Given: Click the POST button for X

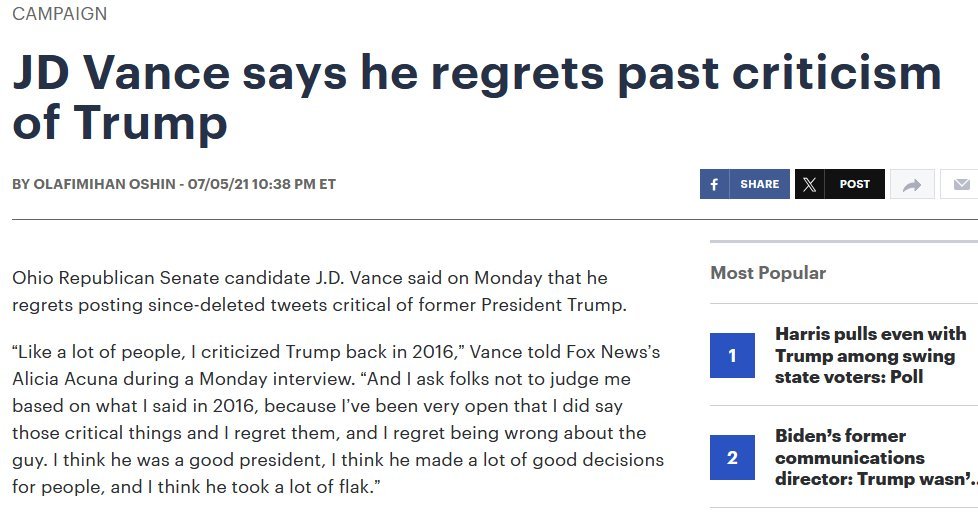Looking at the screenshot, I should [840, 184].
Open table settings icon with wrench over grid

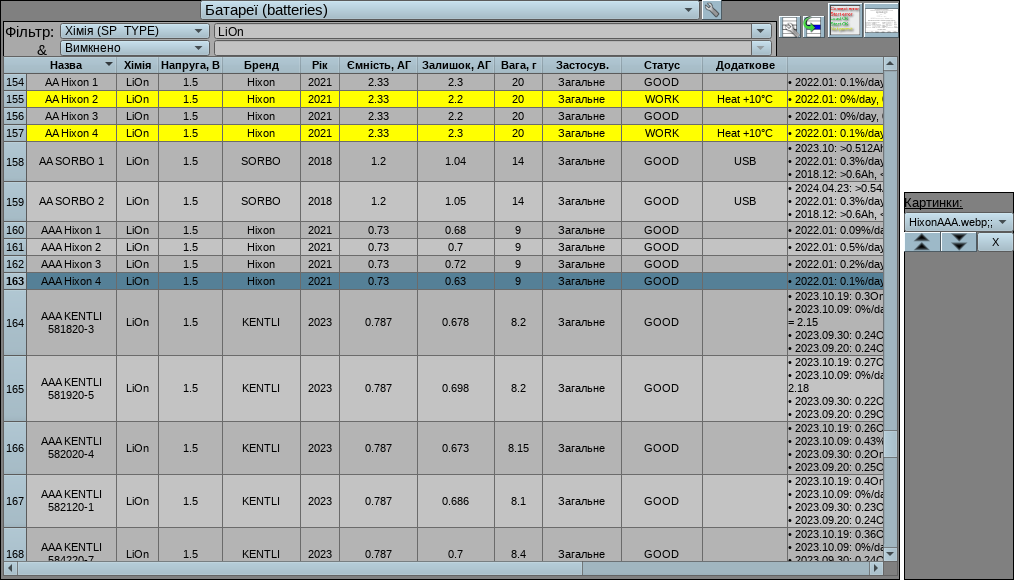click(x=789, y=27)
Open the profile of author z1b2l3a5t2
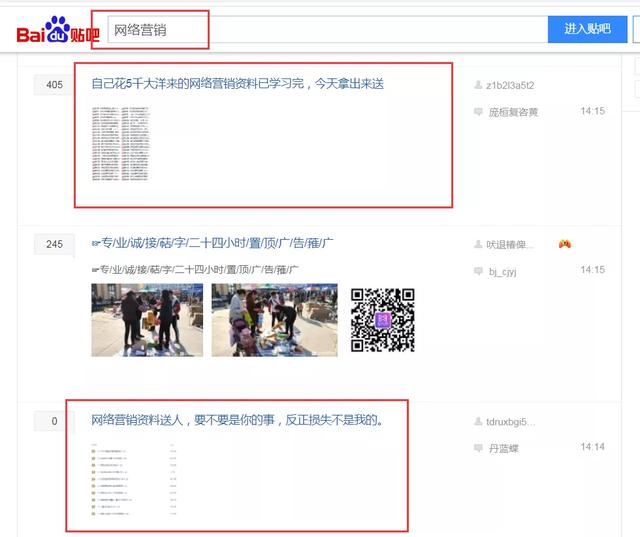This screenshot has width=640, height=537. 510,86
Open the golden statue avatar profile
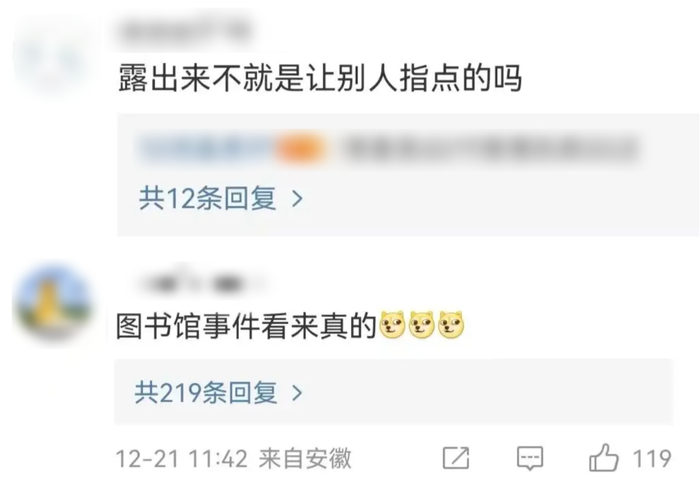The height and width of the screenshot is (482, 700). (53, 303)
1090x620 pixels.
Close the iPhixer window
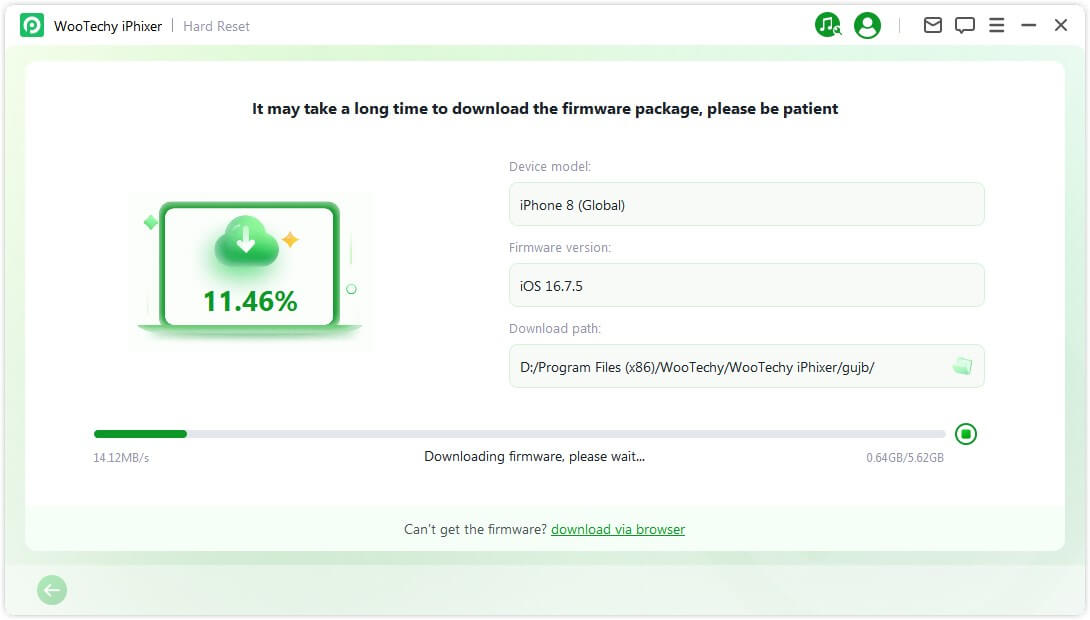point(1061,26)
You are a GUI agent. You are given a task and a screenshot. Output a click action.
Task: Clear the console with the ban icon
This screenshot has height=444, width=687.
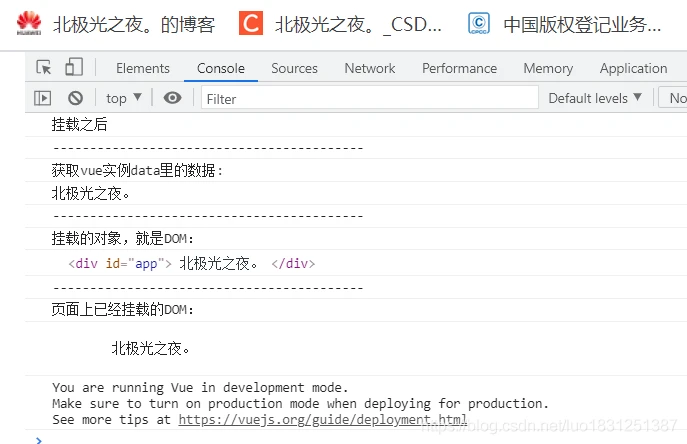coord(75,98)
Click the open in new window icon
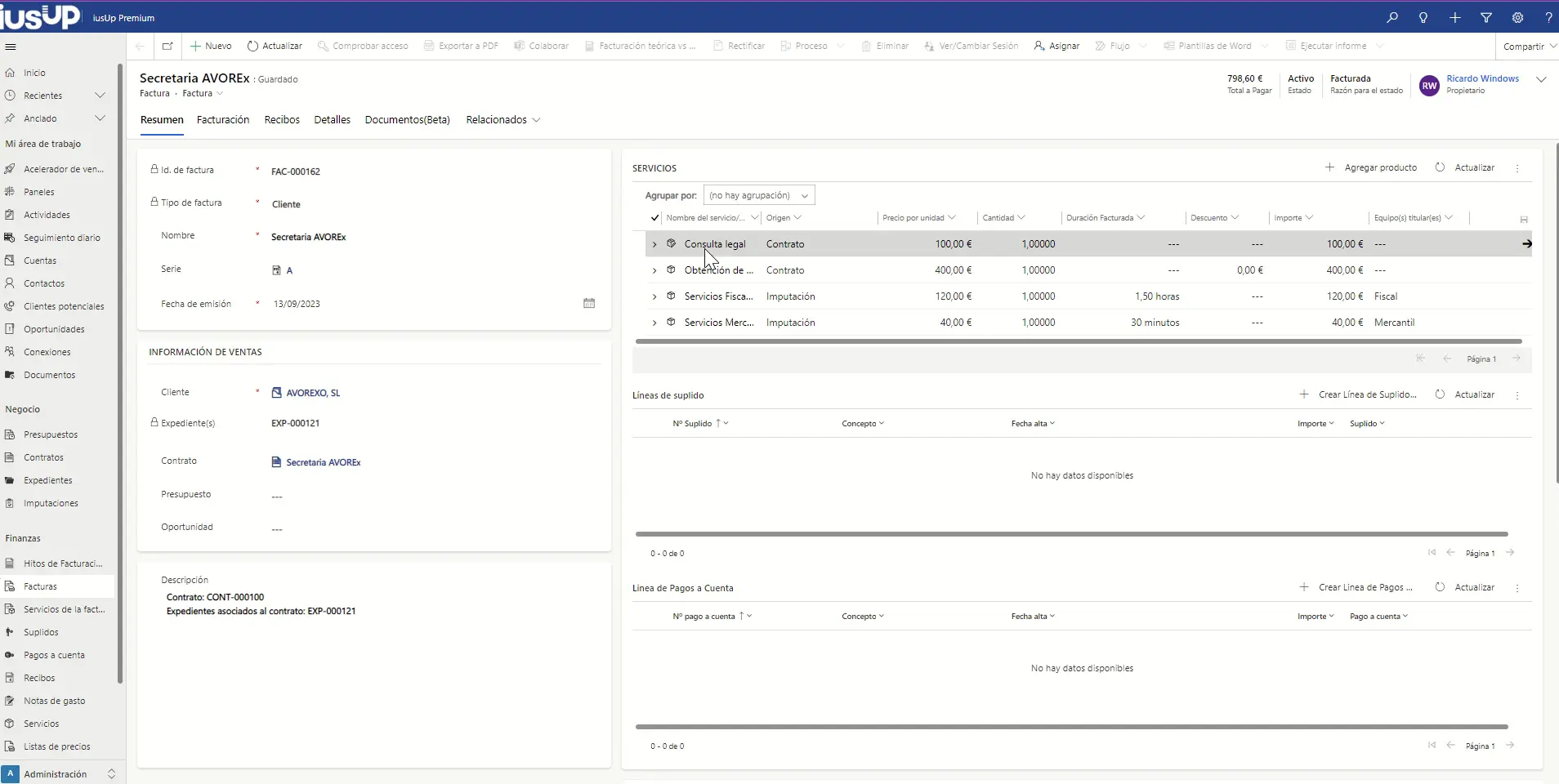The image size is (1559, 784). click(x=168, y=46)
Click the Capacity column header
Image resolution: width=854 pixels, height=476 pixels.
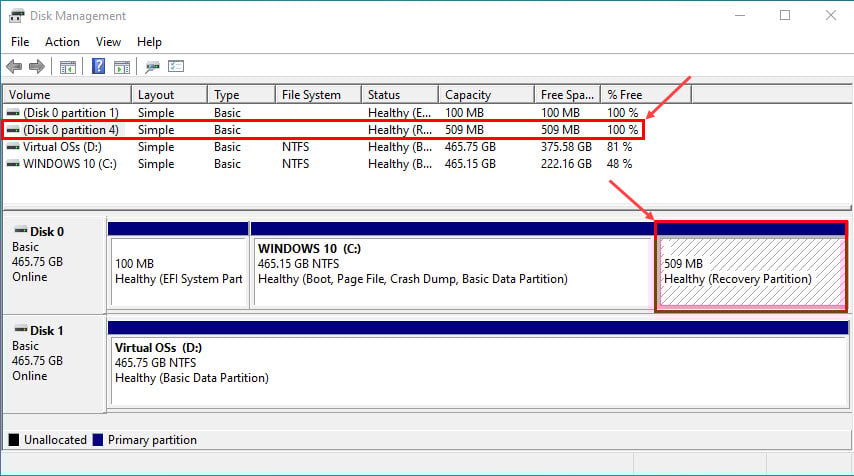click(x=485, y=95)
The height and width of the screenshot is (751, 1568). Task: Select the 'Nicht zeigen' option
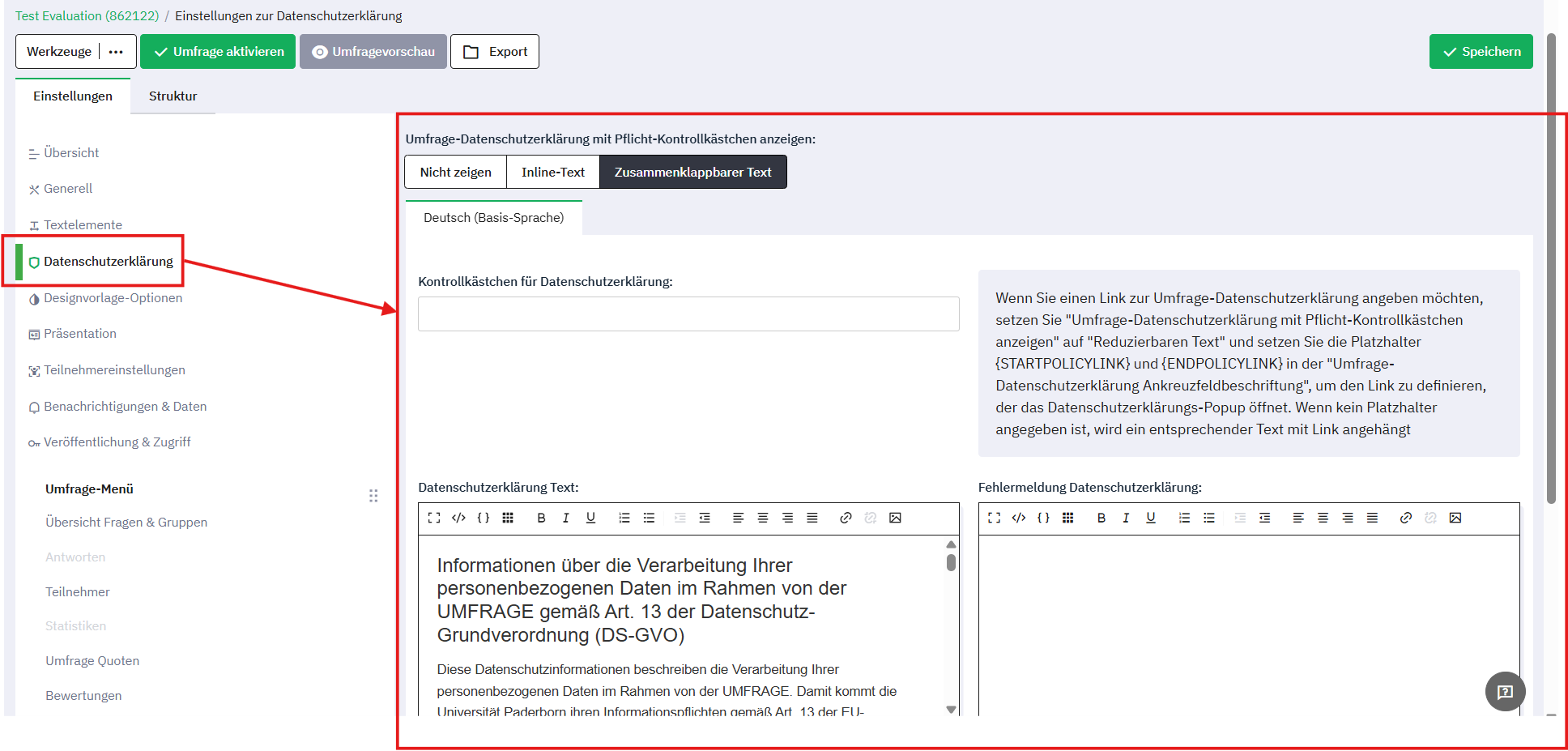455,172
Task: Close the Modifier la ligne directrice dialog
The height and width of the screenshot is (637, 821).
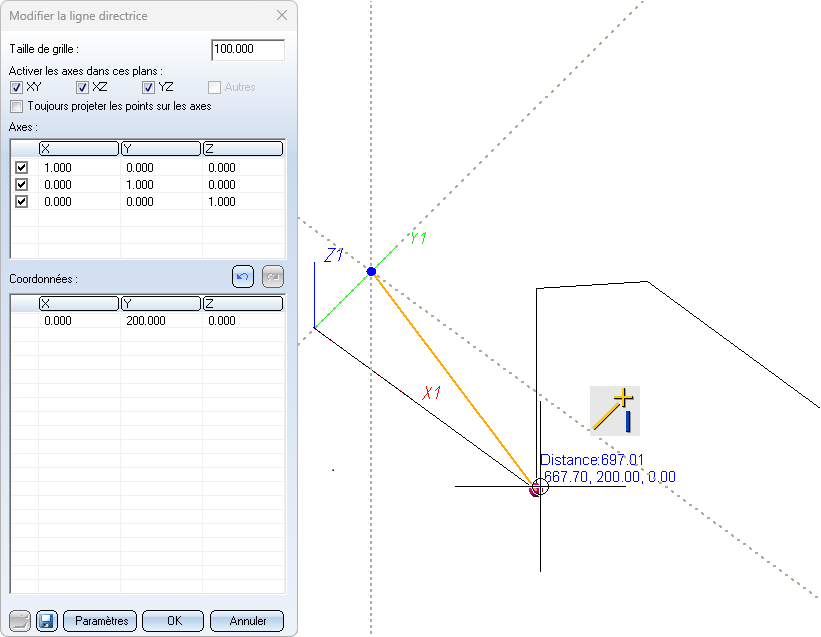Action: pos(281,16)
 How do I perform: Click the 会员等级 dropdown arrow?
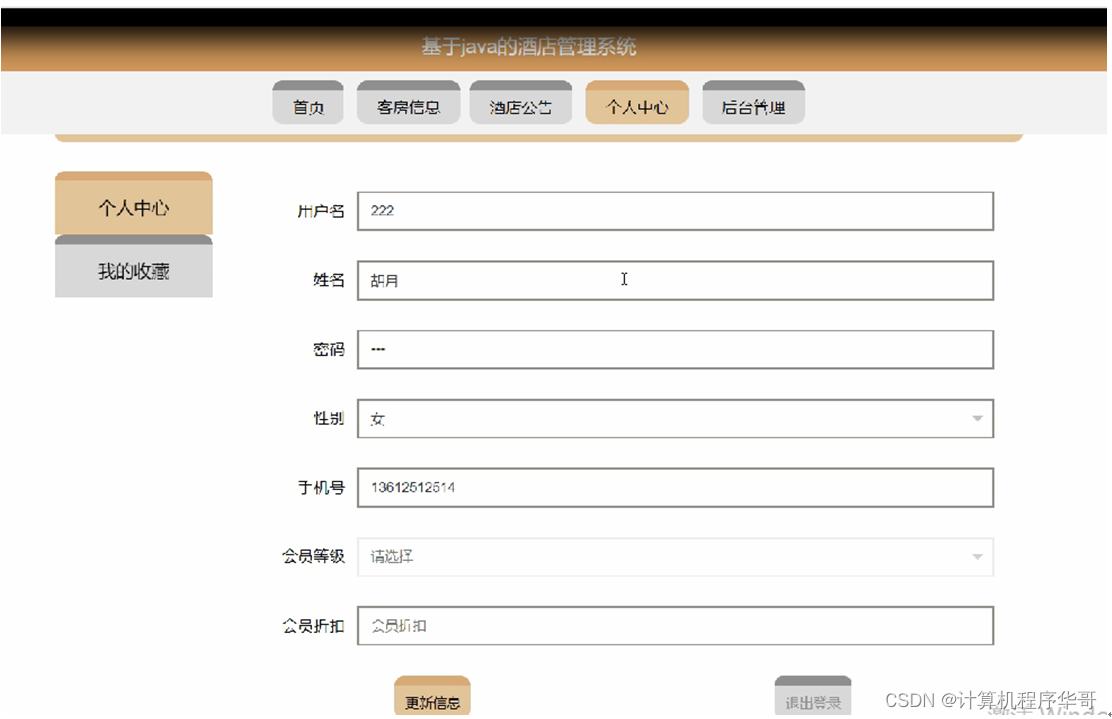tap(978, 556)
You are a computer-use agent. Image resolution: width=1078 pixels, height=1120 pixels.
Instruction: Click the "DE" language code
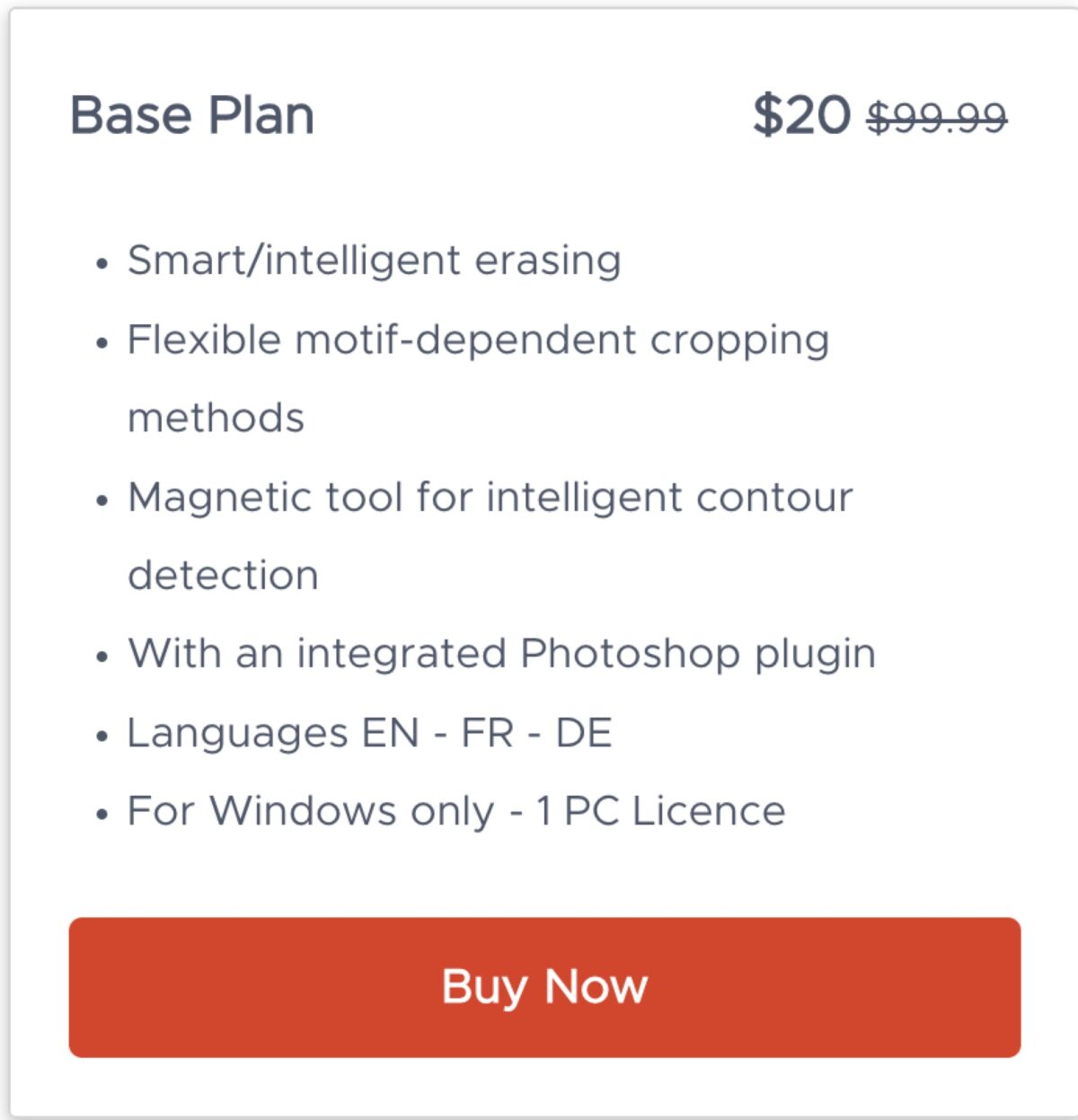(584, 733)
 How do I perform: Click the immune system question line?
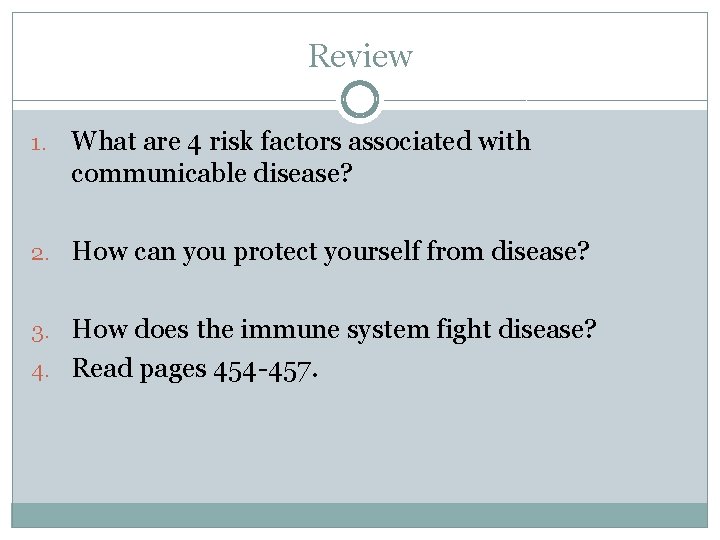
___
§ Problem requirements: Every line above that holds the word "agent" is to be found and copied.

§ Response below:
You are a GUI agent. You are given a task and a screenshot. Output a click action.
You are a computer-use agent. Image resolution: width=1078 pixels, height=1120 pixels.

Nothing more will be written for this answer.